Data under study =>
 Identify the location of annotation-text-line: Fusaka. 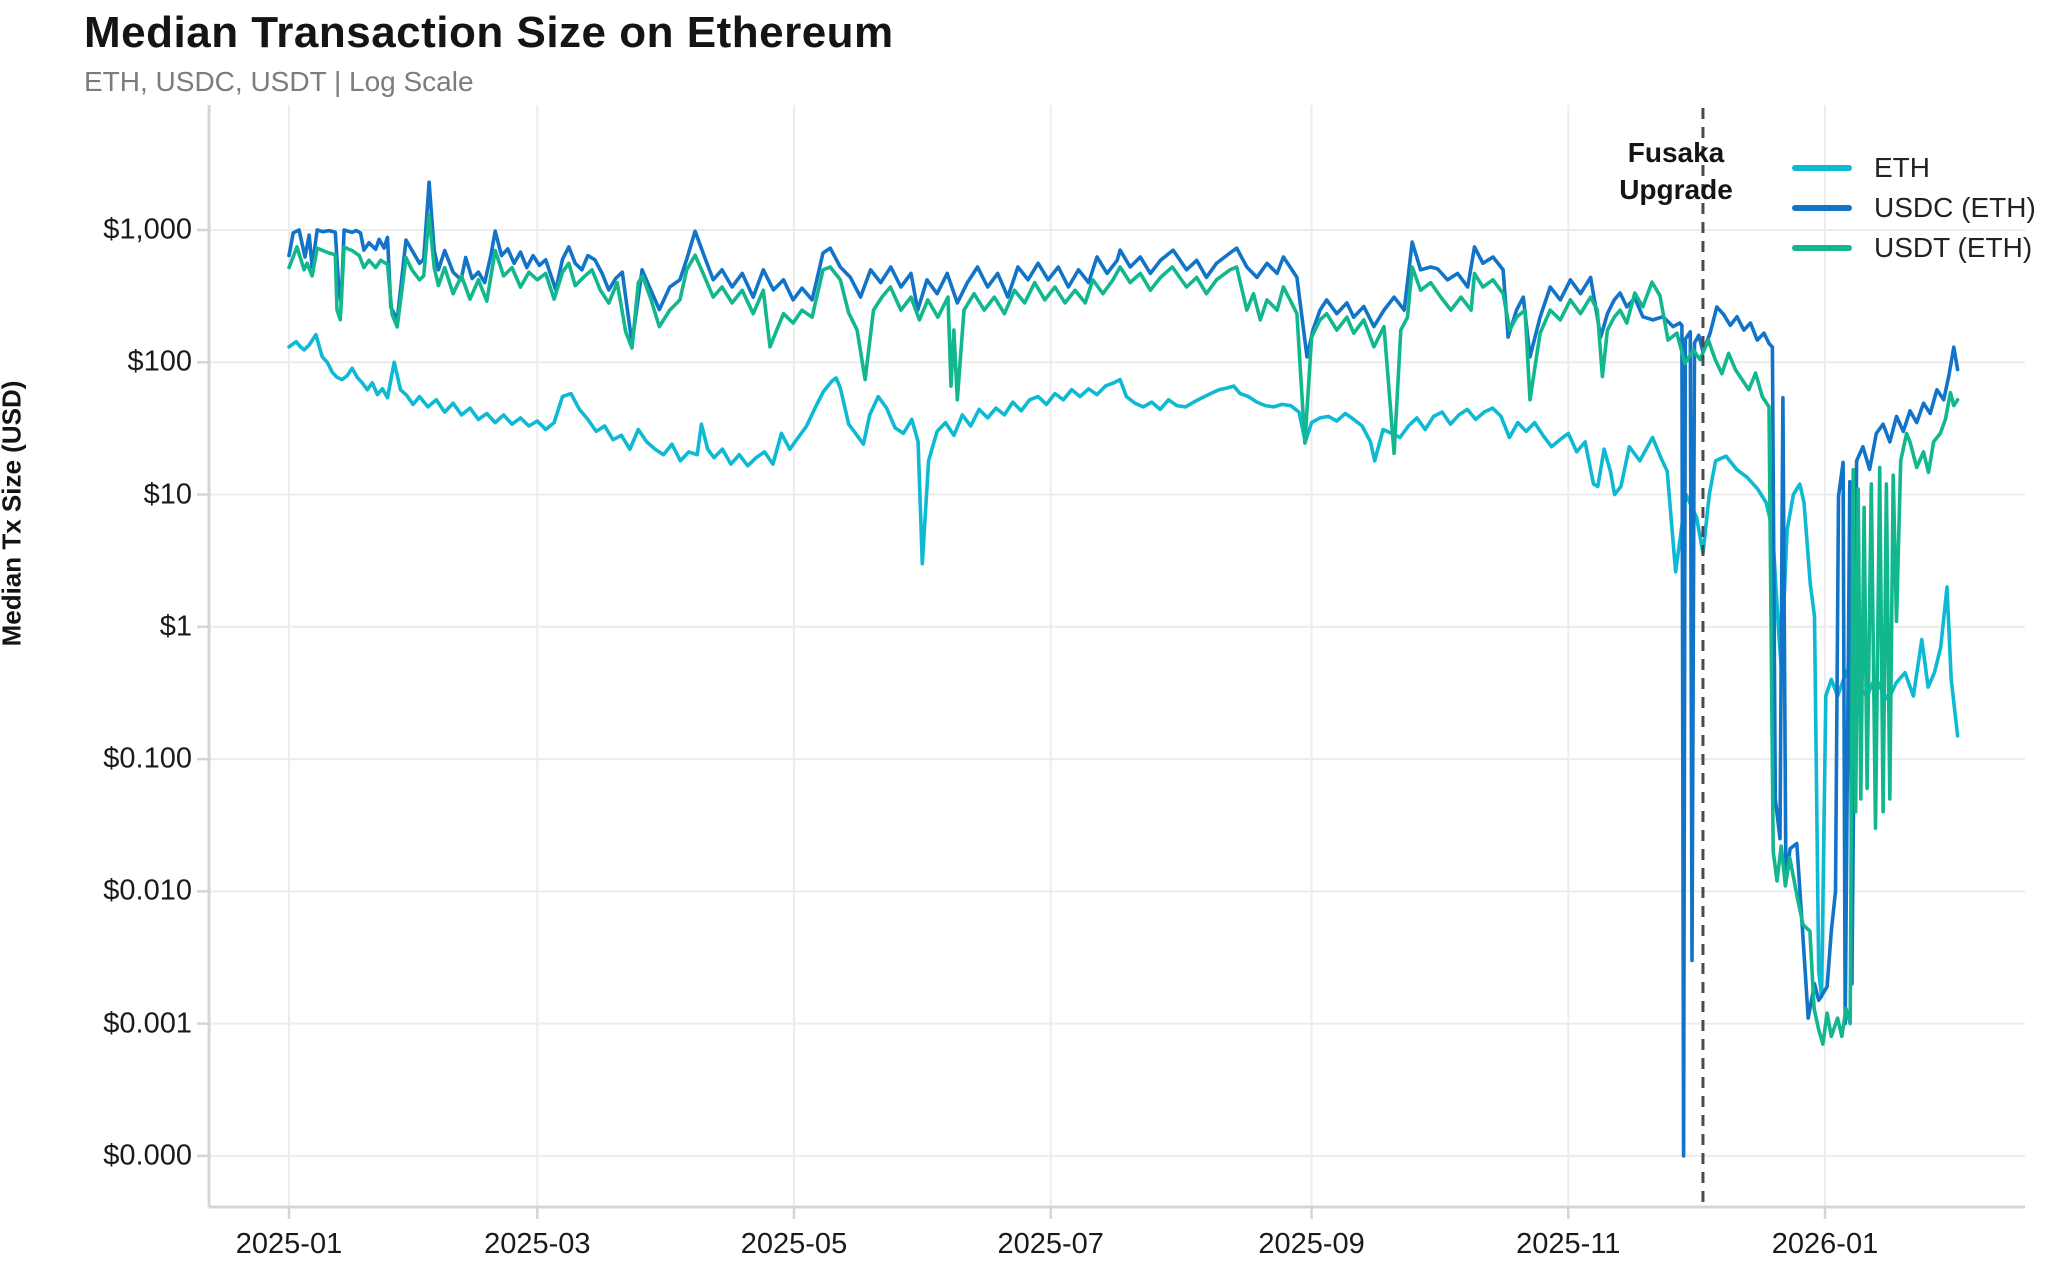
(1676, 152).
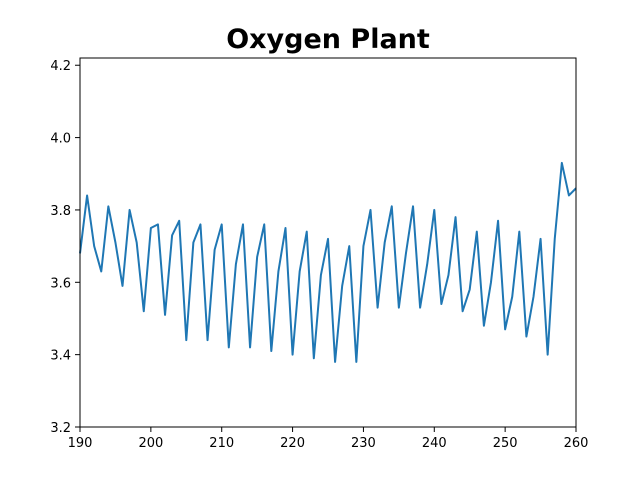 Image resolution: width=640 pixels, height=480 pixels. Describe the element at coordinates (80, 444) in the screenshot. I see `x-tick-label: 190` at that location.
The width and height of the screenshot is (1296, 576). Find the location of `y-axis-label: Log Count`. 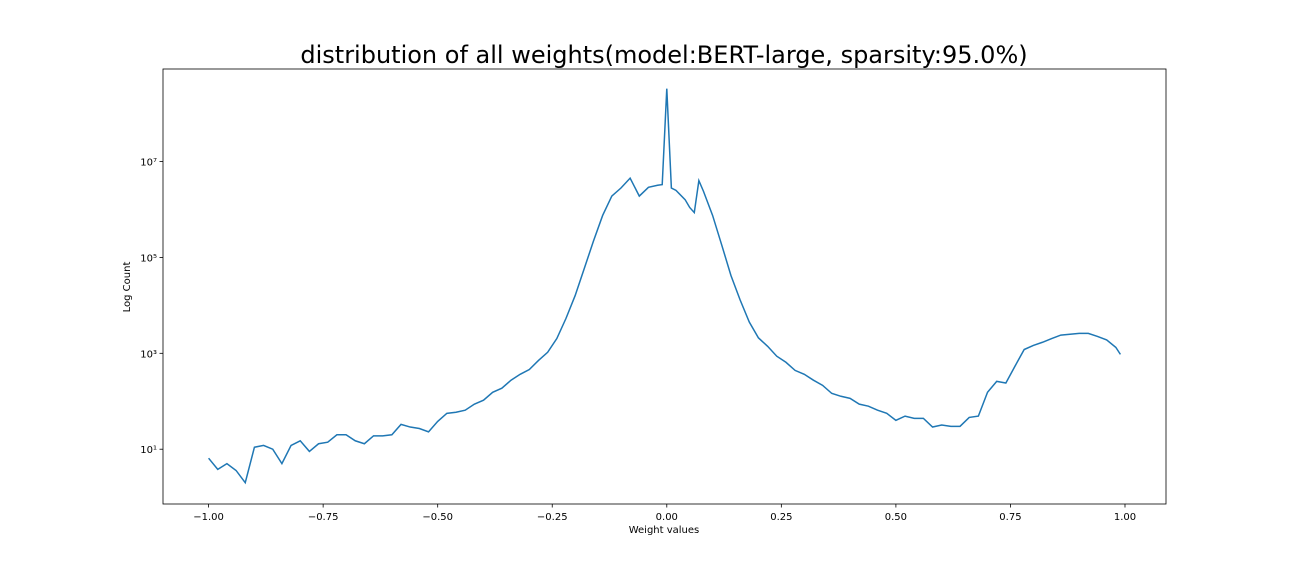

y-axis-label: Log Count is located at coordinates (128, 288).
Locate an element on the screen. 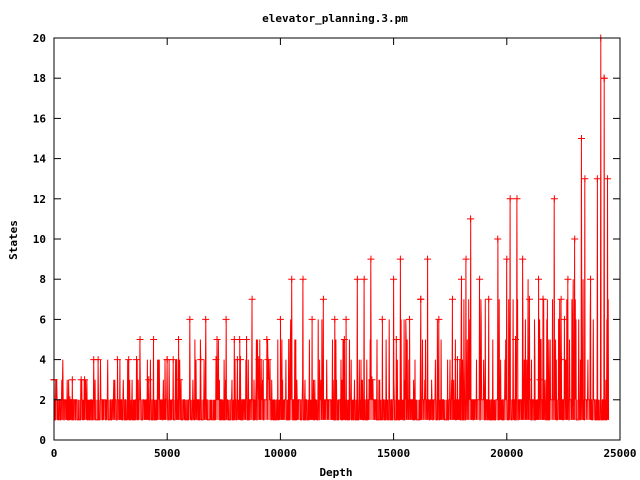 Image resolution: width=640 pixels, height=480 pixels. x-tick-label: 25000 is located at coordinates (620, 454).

Task objective => Reproduce word for word the rows from the line containing "The width and" through the line containing "y-axis-label: Log Count is", keeping both of those lines. Leave the pictures out of your answer.

Output below =>
The width and height of the screenshot is (1296, 576). Find the location of `y-axis-label: Log Count`. 

y-axis-label: Log Count is located at coordinates (128, 288).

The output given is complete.